* Exercise
Output only the lines below from the one containing "Instruction: Click the 60 tick on x-axis" to the one containing "The image size is (2326, 1324).", exactly as written, both ends kept.

┌─ The data

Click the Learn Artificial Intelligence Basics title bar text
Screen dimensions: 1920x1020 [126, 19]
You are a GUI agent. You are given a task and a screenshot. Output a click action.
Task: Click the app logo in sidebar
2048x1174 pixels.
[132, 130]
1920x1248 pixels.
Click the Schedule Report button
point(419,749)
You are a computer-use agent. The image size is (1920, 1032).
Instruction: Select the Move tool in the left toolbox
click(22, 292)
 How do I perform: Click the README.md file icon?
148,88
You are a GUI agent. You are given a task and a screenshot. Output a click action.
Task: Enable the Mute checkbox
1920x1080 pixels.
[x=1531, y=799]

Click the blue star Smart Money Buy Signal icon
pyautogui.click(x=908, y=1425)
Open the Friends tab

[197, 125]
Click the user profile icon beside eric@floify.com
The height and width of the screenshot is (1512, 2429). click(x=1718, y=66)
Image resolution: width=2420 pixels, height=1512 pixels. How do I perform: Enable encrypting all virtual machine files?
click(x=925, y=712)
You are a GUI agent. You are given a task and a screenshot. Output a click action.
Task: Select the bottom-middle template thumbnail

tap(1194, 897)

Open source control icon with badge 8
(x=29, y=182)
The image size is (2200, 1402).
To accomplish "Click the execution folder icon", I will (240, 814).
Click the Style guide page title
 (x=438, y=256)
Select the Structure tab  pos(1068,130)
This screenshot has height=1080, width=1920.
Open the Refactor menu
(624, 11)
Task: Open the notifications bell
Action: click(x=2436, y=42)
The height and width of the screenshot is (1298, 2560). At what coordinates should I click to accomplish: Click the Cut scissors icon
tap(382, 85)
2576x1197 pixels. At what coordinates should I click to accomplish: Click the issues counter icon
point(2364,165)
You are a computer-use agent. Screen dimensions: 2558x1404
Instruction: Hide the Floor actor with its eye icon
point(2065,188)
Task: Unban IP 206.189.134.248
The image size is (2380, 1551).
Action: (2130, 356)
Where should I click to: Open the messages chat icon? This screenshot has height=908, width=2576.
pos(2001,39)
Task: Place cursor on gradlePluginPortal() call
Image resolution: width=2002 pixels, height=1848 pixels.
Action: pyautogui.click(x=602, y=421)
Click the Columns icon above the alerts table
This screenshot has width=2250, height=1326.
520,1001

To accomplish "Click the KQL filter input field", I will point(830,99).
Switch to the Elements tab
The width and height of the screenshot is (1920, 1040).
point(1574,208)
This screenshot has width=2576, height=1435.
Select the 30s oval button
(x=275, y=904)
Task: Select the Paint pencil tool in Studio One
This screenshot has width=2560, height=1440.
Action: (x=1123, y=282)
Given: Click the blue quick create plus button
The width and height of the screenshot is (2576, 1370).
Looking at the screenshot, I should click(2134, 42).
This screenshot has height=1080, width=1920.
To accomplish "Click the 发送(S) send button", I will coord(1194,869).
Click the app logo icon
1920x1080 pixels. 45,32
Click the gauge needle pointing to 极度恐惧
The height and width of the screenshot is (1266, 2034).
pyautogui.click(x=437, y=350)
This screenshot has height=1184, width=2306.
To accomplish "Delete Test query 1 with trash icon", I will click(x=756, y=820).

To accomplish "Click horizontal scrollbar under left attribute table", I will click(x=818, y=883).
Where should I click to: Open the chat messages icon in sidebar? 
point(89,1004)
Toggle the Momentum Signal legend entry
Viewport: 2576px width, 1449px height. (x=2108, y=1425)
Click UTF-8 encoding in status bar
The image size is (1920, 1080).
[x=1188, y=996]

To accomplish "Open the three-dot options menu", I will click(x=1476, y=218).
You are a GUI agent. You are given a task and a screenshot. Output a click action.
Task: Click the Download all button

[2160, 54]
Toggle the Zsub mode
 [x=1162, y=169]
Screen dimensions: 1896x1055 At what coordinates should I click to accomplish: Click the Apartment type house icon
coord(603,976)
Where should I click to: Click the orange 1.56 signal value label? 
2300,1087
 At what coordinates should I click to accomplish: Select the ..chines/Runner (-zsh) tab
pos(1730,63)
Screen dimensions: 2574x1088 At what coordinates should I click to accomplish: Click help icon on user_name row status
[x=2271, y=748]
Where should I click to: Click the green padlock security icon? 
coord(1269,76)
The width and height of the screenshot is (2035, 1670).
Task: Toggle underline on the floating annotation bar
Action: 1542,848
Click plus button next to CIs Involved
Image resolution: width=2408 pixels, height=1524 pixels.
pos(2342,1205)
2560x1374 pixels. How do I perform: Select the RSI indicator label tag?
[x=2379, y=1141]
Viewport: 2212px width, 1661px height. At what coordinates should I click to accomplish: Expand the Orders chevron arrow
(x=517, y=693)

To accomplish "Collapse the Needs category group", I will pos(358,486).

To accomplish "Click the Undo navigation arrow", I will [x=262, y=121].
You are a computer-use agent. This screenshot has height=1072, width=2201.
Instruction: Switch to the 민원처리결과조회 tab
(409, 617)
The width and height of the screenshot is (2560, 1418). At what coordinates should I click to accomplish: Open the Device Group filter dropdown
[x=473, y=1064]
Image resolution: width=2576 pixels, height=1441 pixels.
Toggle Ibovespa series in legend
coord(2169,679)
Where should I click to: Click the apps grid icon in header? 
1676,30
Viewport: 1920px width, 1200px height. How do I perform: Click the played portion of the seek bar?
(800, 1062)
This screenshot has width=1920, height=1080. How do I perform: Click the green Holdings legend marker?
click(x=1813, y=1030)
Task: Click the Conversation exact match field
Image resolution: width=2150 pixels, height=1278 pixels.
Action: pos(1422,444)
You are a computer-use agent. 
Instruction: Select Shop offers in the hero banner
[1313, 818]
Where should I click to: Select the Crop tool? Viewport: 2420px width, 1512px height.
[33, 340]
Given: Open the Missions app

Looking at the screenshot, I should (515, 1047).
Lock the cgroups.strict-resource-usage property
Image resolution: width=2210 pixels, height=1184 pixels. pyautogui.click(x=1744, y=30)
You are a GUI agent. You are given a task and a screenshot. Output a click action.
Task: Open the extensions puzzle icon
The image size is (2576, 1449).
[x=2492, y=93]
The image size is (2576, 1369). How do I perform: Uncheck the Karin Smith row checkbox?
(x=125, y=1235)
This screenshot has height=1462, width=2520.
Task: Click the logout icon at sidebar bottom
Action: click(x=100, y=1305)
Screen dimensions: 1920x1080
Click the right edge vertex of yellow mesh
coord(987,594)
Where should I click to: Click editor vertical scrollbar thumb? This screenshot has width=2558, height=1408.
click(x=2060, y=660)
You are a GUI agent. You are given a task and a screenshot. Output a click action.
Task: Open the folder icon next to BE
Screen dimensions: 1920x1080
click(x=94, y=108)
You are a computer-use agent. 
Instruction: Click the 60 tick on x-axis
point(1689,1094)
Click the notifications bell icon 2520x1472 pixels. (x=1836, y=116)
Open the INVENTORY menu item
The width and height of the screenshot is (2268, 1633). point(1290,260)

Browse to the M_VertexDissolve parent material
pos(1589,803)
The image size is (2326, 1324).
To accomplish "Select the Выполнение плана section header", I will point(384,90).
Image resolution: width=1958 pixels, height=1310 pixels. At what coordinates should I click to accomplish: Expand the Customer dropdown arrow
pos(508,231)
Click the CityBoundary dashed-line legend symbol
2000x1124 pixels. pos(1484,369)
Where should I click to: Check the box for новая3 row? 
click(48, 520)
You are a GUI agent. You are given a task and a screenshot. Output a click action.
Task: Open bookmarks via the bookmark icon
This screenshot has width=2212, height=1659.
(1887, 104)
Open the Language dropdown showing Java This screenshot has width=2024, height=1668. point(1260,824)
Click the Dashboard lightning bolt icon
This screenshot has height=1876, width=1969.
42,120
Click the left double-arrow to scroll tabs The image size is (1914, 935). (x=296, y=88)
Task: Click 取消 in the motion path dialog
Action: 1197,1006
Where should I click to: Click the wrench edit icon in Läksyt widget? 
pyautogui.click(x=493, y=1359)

└─

* Answer box
Instruction: Click the 60 tick on x-axis
point(1689,1094)
Click the notifications bell icon 2520x1472 pixels. (x=1836, y=116)
Open the INVENTORY menu item
The width and height of the screenshot is (2268, 1633). point(1290,260)

Browse to the M_VertexDissolve parent material
pos(1589,803)
The image size is (2326, 1324).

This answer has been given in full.